Scripts and formulas for Google Sheets Digital Services Price List.
It's straight forward to use Google Sheet's IMPORTXML and XPath to do so, e.g.
=IMPORTXML("https://apps.apple.com/"&A2&"/app/"&$B$1&"/id"&$A$1&"#", "/html/body//span[@class='truncate-single-line truncate-single-line--block']")
However while 50~100+ IMPORTXML used in sheets, often times there'll be "Waiting" for data fetching, due to the auto refresh mechanism (1 hour according to docs), and throttle of the URL fetch requests.
An improved approach is to utilize Apps Script. Traditional way to parse HTML page with XPath will be using XML Service, e.g. get_page_xpath.js.
The problem is, as described in StackOverflow What is the best way to parse html in google apps script, HTML pages are (usually) not valid XML objects. Thus either we need to clean up HTML, or use tricks like using Xml.parse - but it's already deprecated.
The most effective method appears to be using extensions like Cheerio for Google Apps Script: https://github.com/asciian/cheeriogs.
- Click + next to Library
- Enter
1ReeQ6WO8kKNxoaA_O0XEQ589cIrRvEBA9qcWpNqdOP17i47u6N9M5Xh0 - Click "Look up"
- Click Add
Meanwhile, CSS selectors will be used instead of XPath.
Detailed script in get_page_selector.js.
Apps Script will not be automatically refreshed.

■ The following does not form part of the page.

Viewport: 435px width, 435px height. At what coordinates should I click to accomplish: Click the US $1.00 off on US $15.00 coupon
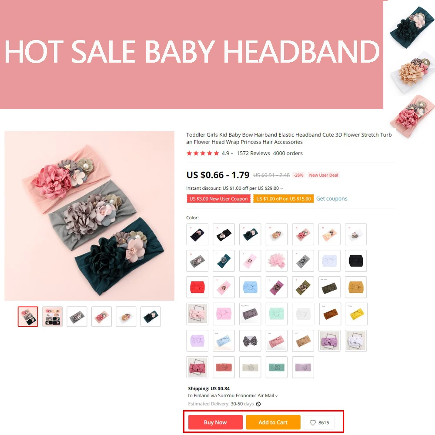[x=283, y=199]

One possible approach is to utilize triggers.
While we expect daily refresh of data according to the data's App Store region:
- Setup trigger - runs hourly.
- The Apps Script refresh.js will set current time in UTC in cell
Config!$D$1. - The date per region will be calculated: with
B2="US"local date is=TEXT(TO_DATE(VALUE(LEFT($D$1+B2, 10))),"yyyy-mm-dd"). - Date per region is included into URL of fetch requests as "useless" query parameter or anchor to trigger re-run of the fetch script in get_page_selector.js.
App Store region codes follow ISO 3166. Regional currency codes follow ISO 4217. Region names lookup using formal English names.
Data source: https://datahub.io/core/country-codes